---------- Pasaje seleccionado ----------
Entre bastidores

Quiéreme cuando menos lo merezca, porque será cuando más lo necesite.

El extraño caso del doctor Jekyll y el señor Hyde — Robert Louis Stevenson

Tengo un primo al que considero casi un hermano porque me crié con él de pequeño. Aunque vive lejos, es al que siento más cerca. Hace años se dedicaba a realizar espectáculos de transformismo. Era autónomo, y él mismo se fabricaba los trajes, pensaba el maquillaje, ideaba los números, hacía la cartelería, se promocionaba en redes sociales, etc. En definitiva, creó su propio show y las empresas lo contrataban porque a los clientes les gustaba. Me parece un ejemplo de persona que se hace a sí misma y que es capaz de vivir haciendo lo que le gusta. La edad empezó a pasarle factura y ahora se gana la vida como monitor de yoga.

Cuando iba a visitarle unos días, me gustaba mucho acompañarlo mientras trabajaba. Era muy inspirador, después de verlo ensayar y crear en casa, verlo poniendo en práctica todo aquello. Me gustaba fijarme en los asistentes, sus caras de felicidad, sus risas, su asombro. Durante una hora, era capaz de cambiarse decenas de veces de traje e interpretar distintos personajes. Pero lo que más me gustaba era estar entre bastidores echando una mano, preparando el traje y la peluca que iba a necesitar a continuación. Ahí detrás era donde estaba la verdadera esencia del show, donde se veía la cara B de todo aquel espectáculo de risas y bailes. Porque mi primo es un ser humano con sus días buenos y sus días malos, sus resfriados y sus fiebres, sus enfados con su compañero, etc. Cosas que pasaban totalmente inadvertidas para los que estaban sentados cómodamente presenciando el espectáculo con su copa y su refrigerio. Ahí entendí lo que significaba ser un profesional.
---------- Información mostrada ----------
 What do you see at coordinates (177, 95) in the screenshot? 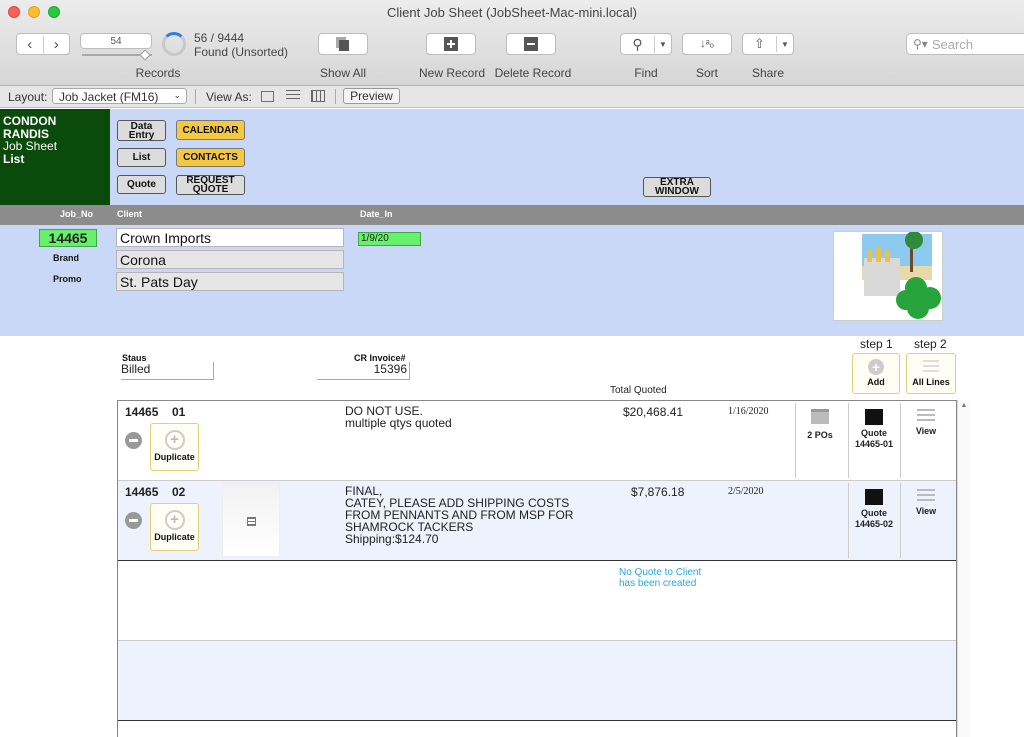
I see `chevron-down-icon: ⌄` at bounding box center [177, 95].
----------
**Qué se pide**
¿Podrías continuar el texto sobre el primo transformista a partir de su última oración, «Ahí entendí lo que significaba ser un profesional»?

**Respuesta del ejercicio**
A las personas nos sucede un poco lo mismo. Los demás perciben de nosotros solo el resultado del show, no lo que sucede entre los bastidores de nuestra cabeza. Se le llama comportarse. Algunos exageran y sacan al escenario todo tipo de trajes de lentejuelas, pelucas y maquillaje para aparentar. Tenemos nuestros problemas, nuestras vivencias, nuestros miedos metidos en maletas desparramadas por nuestro cerebro y nos dedicamos a revolverlas cuando podemos y queremos, pero no las sacamos al escenario. Con nuestros allegados podemos hacerlo, seleccionamos alguna de estas cosas y la mostramos brevemente con luz tenue. Es difícil que realmente dejemos que alguien pase alegremente entre nuestros bastidores y fisgonee sin control. A eso lo llamamos exponerse.

Me considero, por lo general, una persona alegre, de talante cordial y educado. Obviamente, esta es la función habitual, porque entre mis bastidores hay absolutamente de todo. Supongo que como todo el mundo, aunque creo que soy especialmente poliédrico. También soy especialmente selectivo con las facetas que muestro y oculto, con las que potencio y las que limo en función de la situación y las personas que me rodean. No me supone un problema porque todas esas facetas me representan y mi esencia reside un poco en cada una de ellas. Hay algunas que me gustan más y otras que me gustan tirando a poco. Algunas me sorprenden a mí mismo y otras, me inquietan.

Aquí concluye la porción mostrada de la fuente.